Text segment
5. | You disclosed that you have been named a defendant in several lawsuits in Louisiana and Florida pertaining to Chinese Drywall. Please tell us when each lawsuit was filed, the nature of the damages alleged by claimants and related costs of administering and litigating these claims. |
Response: We are named as a defendant in four Chinese drywall lawsuits which were filed in federal court during the period from October 2009 through May 2011. These four cases involve claims from seven of our homeowners and have all been consolidated into the Chinese Drywall Multi-district litigation in the U.S. District Court, Eastern District of Louisiana, Case No. 09-2047. These are very large, class action complaints and contain hundreds of homeowners/plaintiffs who are suing the homebuilders, suppliers, installers, importers, manufacturers, etc. of the defective Chinese drywall. We are also named as a defendant in one single plaintiff, Chinese drywall lawsuit pending in state court in Florida which was filed in March 2010.
The plaintiffs in these lawsuits allege that the defective Chinese drywall releases sulfides and other noxious gases that are emitted from the drywall causing corrosion and damage to their homes and personal property. Some plaintiffs also allege that the emissions cause personal injuries, such as eye irritation, sore throats and coughing, nausea, fatigue and shortness of breath. In all of the lawsuits discussed above, we offered to repair these homes but the homeowners rejected the offers and opted to pursue their claims in litigation.
Securities and Exchange Commission
February 21, 2012
Page 5
The litigation costs incurred to date to defend these claims total approximately $0.4 million. We disclosed in our Form 10-K for fiscal 2011 that because these claims are still in their early stages, we are unable to express an opinion as to the amount of damages, if any, beyond what has been reserved for repair costs, as discussed in our response to comment 4.

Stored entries
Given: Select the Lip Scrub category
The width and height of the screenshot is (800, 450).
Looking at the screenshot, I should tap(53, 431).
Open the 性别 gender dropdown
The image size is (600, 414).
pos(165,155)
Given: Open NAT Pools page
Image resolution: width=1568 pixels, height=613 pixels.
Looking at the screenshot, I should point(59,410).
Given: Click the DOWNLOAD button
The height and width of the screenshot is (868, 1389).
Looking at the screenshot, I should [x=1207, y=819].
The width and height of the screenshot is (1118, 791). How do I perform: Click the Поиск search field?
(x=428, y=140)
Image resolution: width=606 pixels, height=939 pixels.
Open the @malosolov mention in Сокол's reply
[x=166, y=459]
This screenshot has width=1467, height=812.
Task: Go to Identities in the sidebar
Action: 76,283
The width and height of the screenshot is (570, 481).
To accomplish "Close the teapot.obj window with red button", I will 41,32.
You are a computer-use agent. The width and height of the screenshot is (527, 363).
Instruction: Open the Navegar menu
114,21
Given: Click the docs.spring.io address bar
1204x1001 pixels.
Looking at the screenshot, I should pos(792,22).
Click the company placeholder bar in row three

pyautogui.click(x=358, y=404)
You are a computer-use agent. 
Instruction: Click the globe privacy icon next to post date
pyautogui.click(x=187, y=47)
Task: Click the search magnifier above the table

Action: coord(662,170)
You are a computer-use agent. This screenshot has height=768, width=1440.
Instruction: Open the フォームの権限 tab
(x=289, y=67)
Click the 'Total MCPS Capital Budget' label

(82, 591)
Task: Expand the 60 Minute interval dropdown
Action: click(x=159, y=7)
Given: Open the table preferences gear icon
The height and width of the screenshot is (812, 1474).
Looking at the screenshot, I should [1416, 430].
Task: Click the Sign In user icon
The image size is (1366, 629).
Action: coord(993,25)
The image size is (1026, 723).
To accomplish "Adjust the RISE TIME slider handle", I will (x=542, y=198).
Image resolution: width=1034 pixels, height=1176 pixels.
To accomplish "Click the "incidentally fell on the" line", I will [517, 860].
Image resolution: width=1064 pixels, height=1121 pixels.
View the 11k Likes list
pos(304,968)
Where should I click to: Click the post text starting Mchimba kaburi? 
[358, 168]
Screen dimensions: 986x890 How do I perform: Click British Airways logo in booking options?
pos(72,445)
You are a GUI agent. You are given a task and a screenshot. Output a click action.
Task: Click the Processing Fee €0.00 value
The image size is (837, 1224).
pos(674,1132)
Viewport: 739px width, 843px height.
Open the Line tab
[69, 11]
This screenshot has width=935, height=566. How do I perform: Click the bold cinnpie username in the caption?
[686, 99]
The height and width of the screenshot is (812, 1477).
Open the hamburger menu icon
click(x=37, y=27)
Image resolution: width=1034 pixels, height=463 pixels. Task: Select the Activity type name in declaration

Stated problem
Revise the stretch of the drywall litigation response from "Securities and Exchange" through "to comment 4.", putting "roughly" in place of "approximately". Work from the text alone.

Result
Securities and Exchange Commission
February 21, 2012
Page 5
The litigation costs incurred to date to defend these claims total roughly $0.4 million. We disclosed in our Form 10-K for fiscal 2011 that because these claims are still in their early stages, we are unable to express an opinion as to the amount of damages, if any, beyond what has been reserved for repair costs, as discussed in our response to comment 4.